[Data listing]
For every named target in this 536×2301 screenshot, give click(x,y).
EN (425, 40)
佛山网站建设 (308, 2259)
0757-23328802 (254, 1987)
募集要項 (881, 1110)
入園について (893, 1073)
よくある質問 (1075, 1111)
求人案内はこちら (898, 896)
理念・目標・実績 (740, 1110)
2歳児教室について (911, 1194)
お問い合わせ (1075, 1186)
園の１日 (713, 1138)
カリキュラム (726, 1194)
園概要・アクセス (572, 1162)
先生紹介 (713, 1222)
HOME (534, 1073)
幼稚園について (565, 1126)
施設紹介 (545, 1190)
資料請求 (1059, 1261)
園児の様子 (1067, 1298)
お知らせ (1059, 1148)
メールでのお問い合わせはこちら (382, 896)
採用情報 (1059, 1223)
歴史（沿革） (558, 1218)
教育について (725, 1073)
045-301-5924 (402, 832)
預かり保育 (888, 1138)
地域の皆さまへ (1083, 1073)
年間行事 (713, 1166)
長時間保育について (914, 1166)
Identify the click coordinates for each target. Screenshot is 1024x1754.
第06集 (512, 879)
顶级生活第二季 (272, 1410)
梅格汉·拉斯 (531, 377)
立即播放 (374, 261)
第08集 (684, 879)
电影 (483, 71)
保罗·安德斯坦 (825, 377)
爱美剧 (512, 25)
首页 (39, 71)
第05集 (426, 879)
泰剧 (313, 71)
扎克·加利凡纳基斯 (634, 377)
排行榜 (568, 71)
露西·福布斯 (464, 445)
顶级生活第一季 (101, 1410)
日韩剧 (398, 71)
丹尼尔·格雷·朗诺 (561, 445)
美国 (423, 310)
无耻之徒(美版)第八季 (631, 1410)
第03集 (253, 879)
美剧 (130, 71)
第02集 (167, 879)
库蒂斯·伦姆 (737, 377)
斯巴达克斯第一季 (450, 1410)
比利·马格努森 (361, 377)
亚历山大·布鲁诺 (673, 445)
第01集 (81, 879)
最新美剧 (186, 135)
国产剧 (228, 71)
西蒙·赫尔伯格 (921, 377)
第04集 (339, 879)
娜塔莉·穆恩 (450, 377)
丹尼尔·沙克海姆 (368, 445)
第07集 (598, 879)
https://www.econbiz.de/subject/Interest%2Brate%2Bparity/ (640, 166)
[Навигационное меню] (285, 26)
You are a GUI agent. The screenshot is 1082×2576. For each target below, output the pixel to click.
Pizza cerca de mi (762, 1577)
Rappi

# WHAT THIS TASK INVOLVES:
Please output the lines of the entries above, from the line that contains "地域の皆さまへ (1083, 1073)" through the line that contains "[Навигационное меню] (285, 26)", inclusive, exactly as they appear.

# ANSWER TO THIS TASK:
地域の皆さまへ (1083, 1073)
年間行事 (713, 1166)
長時間保育について (914, 1166)
Identify the click coordinates for each target. Screenshot is 1024x1754.
第06集 (512, 879)
顶级生活第二季 (272, 1410)
梅格汉·拉斯 (531, 377)
立即播放 (374, 261)
第08集 (684, 879)
电影 (483, 71)
保罗·安德斯坦 (825, 377)
爱美剧 (512, 25)
首页 (39, 71)
第05集 (426, 879)
泰剧 (313, 71)
扎克·加利凡纳基斯 (634, 377)
排行榜 (568, 71)
露西·福布斯 (464, 445)
顶级生活第一季 (101, 1410)
日韩剧 (398, 71)
丹尼尔·格雷·朗诺 (561, 445)
美国 (423, 310)
无耻之徒(美版)第八季 (631, 1410)
第03集 (253, 879)
美剧 (130, 71)
第02集 (167, 879)
库蒂斯·伦姆 (737, 377)
斯巴达克斯第一季 (450, 1410)
比利·马格努森 (361, 377)
亚历山大·布鲁诺 (673, 445)
第01集 (81, 879)
最新美剧 (186, 135)
国产剧 (228, 71)
西蒙·赫尔伯格 (921, 377)
第04集 (339, 879)
娜塔莉·穆恩 (450, 377)
丹尼尔·沙克海姆 (368, 445)
第07集 (598, 879)
https://www.econbiz.de/subject/Interest%2Brate%2Bparity/ (640, 166)
[Навигационное меню] (285, 26)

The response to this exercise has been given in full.